Today, Atlas emits full canonical trees whenever it detects a change. It computes the canonical graph via BFS with topic-edge attachments, and uses tree hashes to detect changes. Earlier exploration lives in:

  • atlas/docs/graph-diff-emission.md
  • atlas/docs/graph-diff-algorithm-exploration.md

This RFC formalizes the format and algorithm we'll use going forward.

Diff Message Schema

We introduce two diff message types—one for canonical graphs, one for transitive:

message CanonicalGraphDiff {
  uint32 schema_version = 1;
  bytes root_id = 2;
  repeated NodeChange changes = 3;
  blockchain_metadata.BlockchainMetadata meta = 4;
}

message TransitiveGraphDiff {
  uint32 schema_version = 1;
  bytes root_id = 2;
  repeated NodeChange changes = 3;
  blockchain_metadata.BlockchainMetadata meta = 4;
}

message NodeChange {
  bytes space_id = 1;
  ChangeType type = 2;
  optional uint32 distance = 3;     // required for ADDED / MOVED
  optional EdgeInfo parent_edge = 4; // required for ADDED / MOVED
}

message EdgeInfo {
  bytes source = 1;
  oneof edge_type {
    VerifiedEdge verified = 2;
    RelatedEdge related = 3;
    TopicEdge topic = 4;   // includes topic_id
    EditorEdge editor = 5;
    MemberEdge member = 6;
  }
}

message TopicEdge {
  bytes topic_id = 1;
}

enum ChangeType {
  ADDED = 0;
  REMOVED = 1;
  MOVED = 2;
}

Batching and Ordering

Each diff event represents a complete batch of changes for a single graph update. Consumers should apply the whole batch atomically. Within a batch, changes are sorted by space_id for determinism.

Move Encoding

When a node's position changes (new parent, different distance, different edge type), we emit an explicit MOVED change rather than a remove+add pair.

Why?

  • No ordering dependencies between operations
  • Clear semantics for reparenting, distance changes, and edge-type changes
  • Since Atlas has no external consumers yet, we can pick the cleanest model for future clients

The three change types:

  • ADDED: Node newly entered the canonical set
  • REMOVED: Node left the canonical set
  • MOVED: Node stayed canonical but changed position (same payload as ADDED)

Canonical Edge Semantics

Each node has exactly one canonical parent edge—the first one discovered by BFS at minimum distance. This means diffs are lossy: we don't emit alternative edges or longer paths to the same node.

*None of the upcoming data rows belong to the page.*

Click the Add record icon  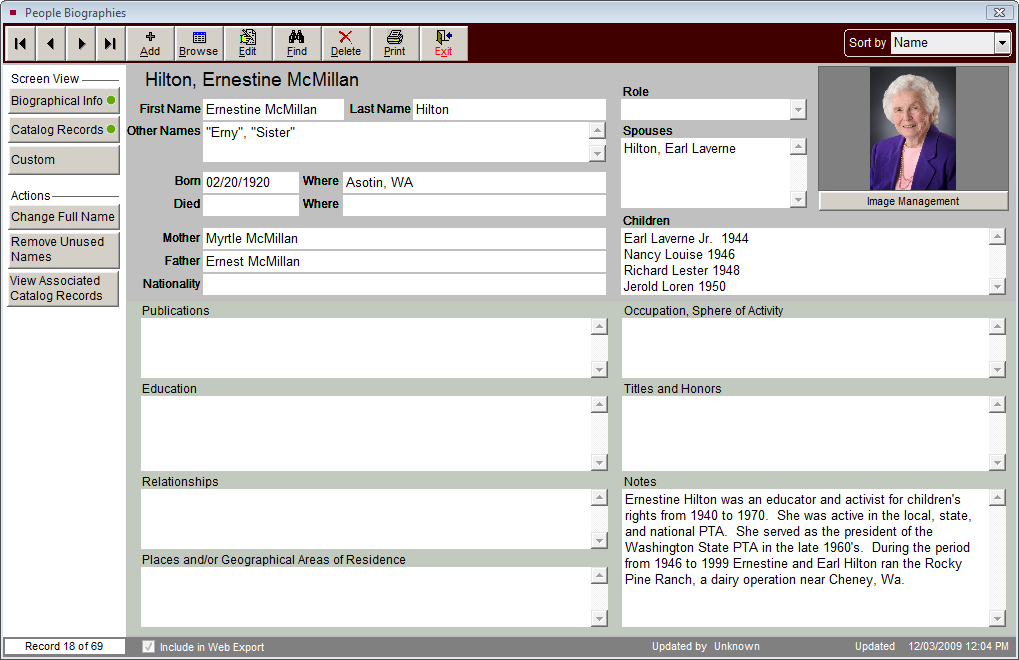[149, 42]
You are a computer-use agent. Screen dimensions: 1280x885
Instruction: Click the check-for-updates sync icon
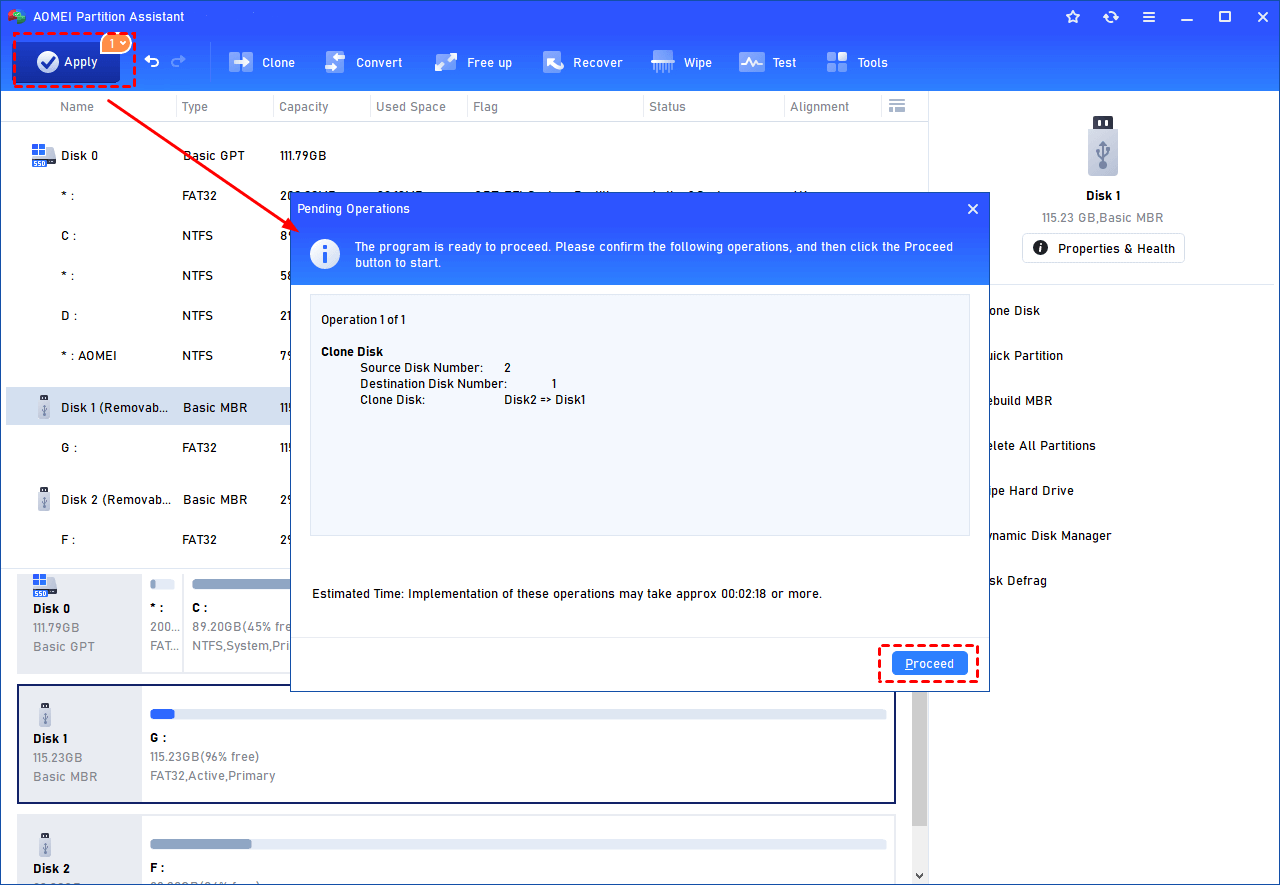1111,16
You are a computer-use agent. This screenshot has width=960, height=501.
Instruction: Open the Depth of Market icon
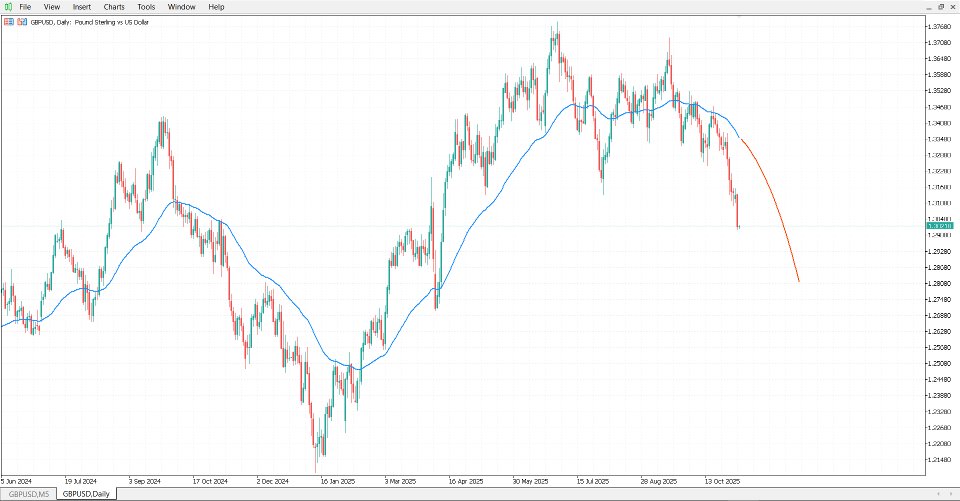pyautogui.click(x=21, y=21)
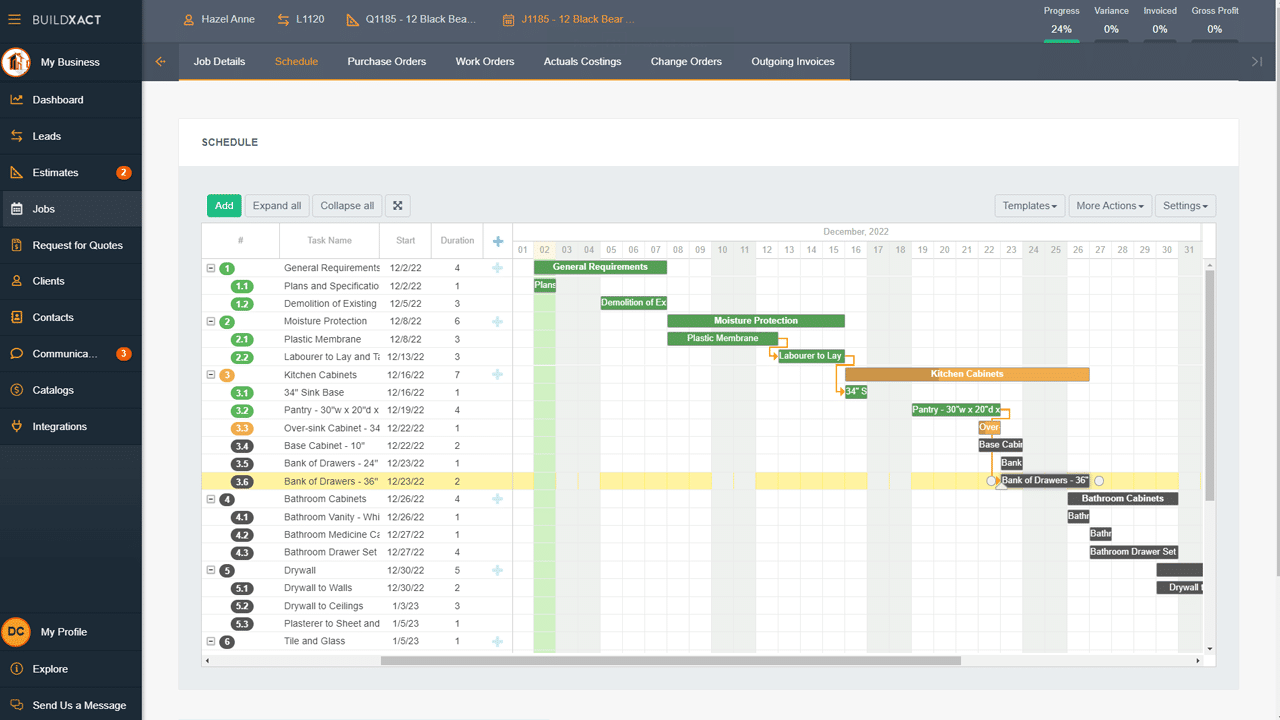Collapse the Drywall task group
Screen dimensions: 1280x720
pos(211,570)
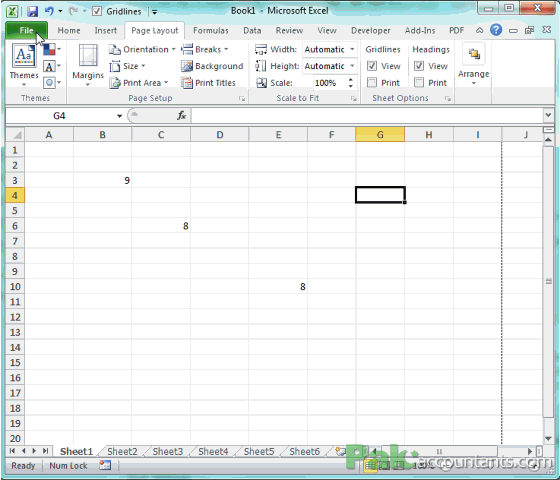Click the Background image icon
Image resolution: width=560 pixels, height=480 pixels.
click(186, 66)
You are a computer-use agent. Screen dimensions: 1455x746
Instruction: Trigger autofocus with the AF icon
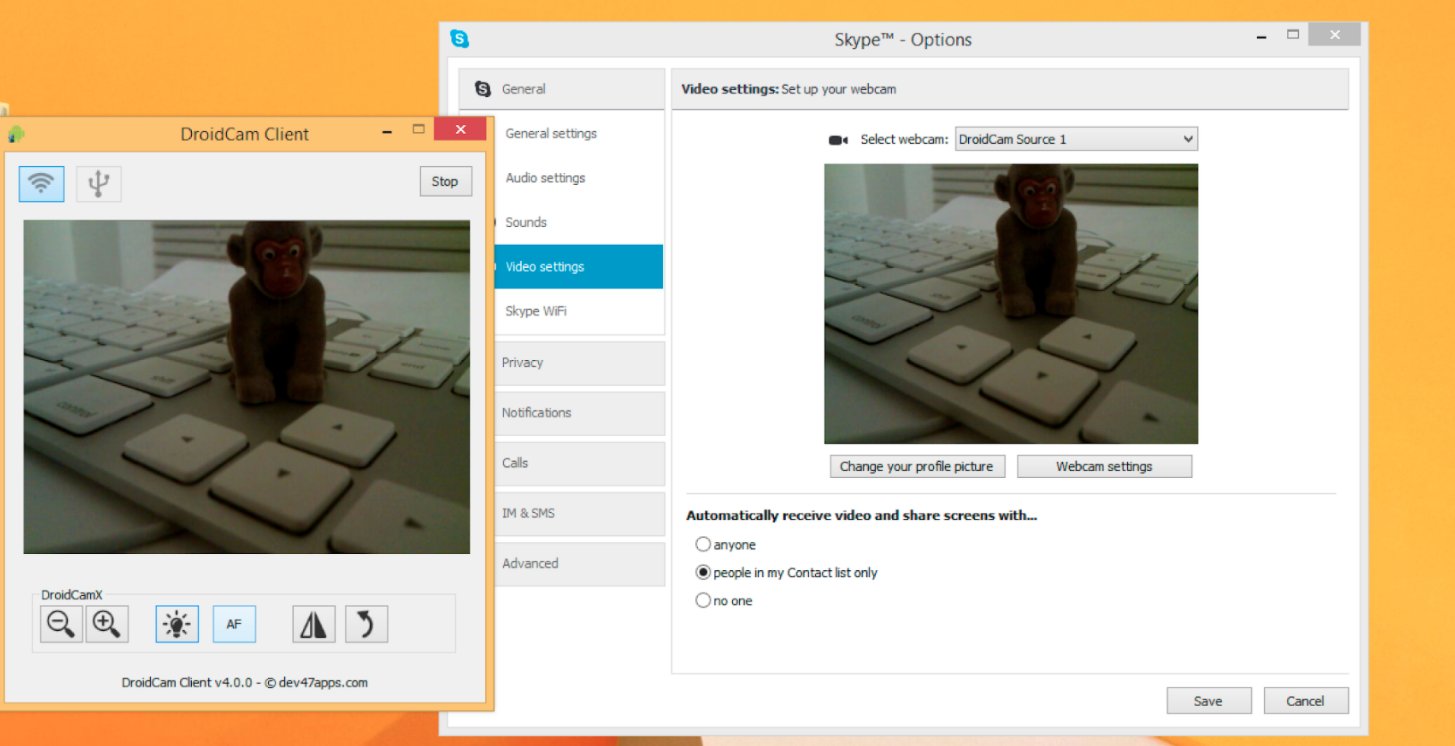[234, 623]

The root node is implicit and never appears in diffs. Distance values are authoritative for consumers that need hop counts.

Diff Computation Approach

We'll use a sorted vector merge:

  1. Build a Position map for old and new graphs via BFS (first-seen per space_id)
  2. Convert to sorted vectors of (space_id, position)
  3. Merge-join to emit added/removed/changed entries

Why this approach?

  • Deterministic output
  • Simple to implement and operate
  • Fast enough in practice for 100k nodes with small change rates

Benchmark results (mocked 100k nodes, ~1% add/remove/move):

  • Sorted merge diff-only: ~0.5–0.7ms
  • Build+diff (including data construction): ~70–90ms
  • Roaring/BTree are competitive but add complexity (need UUID→integer mapping)

Open Questions

  • Do we want a schema_version field, or rely on topic versioning?
  • Should we publish a compatibility guarantee for consumer replays?

Alternatives Considered

  • HashMap comparison: Simple but slower due to random access patterns
  • RoaringTreemap with UUID→u64 mapping: Competitive performance but adds persistent mapping complexity
  • Event-driven diffs: Faster in typical cases but significantly more complex to implement

Migration Plan

  1. Add diff messages to schema (including MOVED)
  2. Emit diffs to new Kafka topics (canonical and transitive)
  3. Optionally keep full snapshots during transition